Task requirements
Reproduce the items starting at the line containing "Image resolution: width=2576" and ending at the line containing "Action: [444, 108]", substituting "computer-use agent" for "GUI agent" and leaving everything else unchanged.

[Start Records for this task]

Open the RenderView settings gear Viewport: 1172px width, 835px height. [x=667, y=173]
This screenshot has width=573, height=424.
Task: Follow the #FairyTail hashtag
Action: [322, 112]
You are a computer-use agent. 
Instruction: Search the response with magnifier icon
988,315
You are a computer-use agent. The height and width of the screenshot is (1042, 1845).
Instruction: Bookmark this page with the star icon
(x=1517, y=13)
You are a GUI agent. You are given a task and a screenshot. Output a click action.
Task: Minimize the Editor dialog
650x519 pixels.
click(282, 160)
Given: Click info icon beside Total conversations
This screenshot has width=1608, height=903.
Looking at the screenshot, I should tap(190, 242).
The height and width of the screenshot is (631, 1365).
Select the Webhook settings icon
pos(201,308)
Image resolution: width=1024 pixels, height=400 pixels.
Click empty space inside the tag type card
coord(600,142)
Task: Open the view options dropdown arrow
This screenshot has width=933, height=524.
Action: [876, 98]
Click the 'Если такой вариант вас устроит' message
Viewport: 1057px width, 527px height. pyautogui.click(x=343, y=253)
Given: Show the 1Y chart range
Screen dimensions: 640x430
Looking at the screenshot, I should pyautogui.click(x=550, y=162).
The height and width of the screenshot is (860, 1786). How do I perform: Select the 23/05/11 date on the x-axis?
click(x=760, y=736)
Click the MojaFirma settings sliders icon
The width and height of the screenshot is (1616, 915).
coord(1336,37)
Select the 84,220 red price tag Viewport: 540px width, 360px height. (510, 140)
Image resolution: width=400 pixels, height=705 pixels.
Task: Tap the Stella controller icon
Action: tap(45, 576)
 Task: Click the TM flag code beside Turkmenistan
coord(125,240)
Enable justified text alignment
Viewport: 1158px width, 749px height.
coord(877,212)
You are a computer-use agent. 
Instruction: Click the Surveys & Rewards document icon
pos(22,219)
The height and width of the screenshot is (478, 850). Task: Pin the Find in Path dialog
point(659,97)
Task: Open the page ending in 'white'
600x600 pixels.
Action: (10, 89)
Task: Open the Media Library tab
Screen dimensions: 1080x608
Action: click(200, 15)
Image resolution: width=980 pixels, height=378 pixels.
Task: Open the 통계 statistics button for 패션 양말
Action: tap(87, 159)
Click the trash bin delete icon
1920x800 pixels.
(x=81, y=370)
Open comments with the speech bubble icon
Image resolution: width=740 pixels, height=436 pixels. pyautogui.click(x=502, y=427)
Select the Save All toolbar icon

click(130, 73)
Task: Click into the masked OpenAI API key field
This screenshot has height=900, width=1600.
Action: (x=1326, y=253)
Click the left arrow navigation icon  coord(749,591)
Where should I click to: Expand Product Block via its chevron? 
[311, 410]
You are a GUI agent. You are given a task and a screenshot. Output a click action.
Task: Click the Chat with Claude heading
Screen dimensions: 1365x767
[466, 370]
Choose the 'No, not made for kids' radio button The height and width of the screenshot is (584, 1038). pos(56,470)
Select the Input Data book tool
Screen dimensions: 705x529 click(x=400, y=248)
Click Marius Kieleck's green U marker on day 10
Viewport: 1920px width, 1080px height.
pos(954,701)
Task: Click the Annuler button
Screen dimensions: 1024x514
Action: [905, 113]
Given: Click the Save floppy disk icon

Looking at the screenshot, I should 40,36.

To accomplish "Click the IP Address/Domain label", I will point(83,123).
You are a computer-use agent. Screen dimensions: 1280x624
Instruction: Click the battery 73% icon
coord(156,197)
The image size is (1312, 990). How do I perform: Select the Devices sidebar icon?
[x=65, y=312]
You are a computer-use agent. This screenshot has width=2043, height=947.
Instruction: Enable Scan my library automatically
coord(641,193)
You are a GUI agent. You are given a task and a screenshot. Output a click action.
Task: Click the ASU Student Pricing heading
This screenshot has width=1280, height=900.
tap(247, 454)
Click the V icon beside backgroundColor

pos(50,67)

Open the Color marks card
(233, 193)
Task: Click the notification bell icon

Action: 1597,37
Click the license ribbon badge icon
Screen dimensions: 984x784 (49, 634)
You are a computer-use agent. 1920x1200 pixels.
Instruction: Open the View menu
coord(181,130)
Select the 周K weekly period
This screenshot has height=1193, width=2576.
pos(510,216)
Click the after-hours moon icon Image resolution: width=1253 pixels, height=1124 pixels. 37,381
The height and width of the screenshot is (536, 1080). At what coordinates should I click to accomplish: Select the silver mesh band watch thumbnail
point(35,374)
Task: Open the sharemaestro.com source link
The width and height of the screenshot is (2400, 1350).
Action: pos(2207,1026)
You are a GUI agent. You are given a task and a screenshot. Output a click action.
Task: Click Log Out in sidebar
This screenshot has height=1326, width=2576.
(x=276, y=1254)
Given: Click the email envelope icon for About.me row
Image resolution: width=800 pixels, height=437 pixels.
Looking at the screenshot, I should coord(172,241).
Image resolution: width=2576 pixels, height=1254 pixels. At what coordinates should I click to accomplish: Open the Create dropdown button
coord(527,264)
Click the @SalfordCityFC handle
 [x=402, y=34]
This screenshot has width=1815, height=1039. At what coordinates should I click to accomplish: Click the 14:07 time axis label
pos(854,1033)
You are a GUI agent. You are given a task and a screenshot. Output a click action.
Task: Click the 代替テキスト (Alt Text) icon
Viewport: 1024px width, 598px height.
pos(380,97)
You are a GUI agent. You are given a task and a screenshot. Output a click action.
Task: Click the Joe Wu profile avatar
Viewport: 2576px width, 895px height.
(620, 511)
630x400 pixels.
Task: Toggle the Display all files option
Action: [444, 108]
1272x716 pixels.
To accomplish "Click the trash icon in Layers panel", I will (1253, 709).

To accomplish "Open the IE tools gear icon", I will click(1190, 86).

[End Records for this task]

The solution
Image resolution: width=2576 pixels, height=1254 pixels. At what coordinates should I click to accomplish: Open the Create dropdown button
coord(527,264)
Click the @SalfordCityFC handle
 [x=402, y=34]
This screenshot has width=1815, height=1039. At what coordinates should I click to accomplish: Click the 14:07 time axis label
pos(854,1033)
You are a computer-use agent. You are given a task and a screenshot. Output a click action.
Task: Click the 代替テキスト (Alt Text) icon
Viewport: 1024px width, 598px height.
pos(380,97)
You are a computer-use agent. You are given a task and a screenshot. Output a click action.
Task: Click the Joe Wu profile avatar
Viewport: 2576px width, 895px height.
(620, 511)
630x400 pixels.
Task: Toggle the Display all files option
Action: [444, 108]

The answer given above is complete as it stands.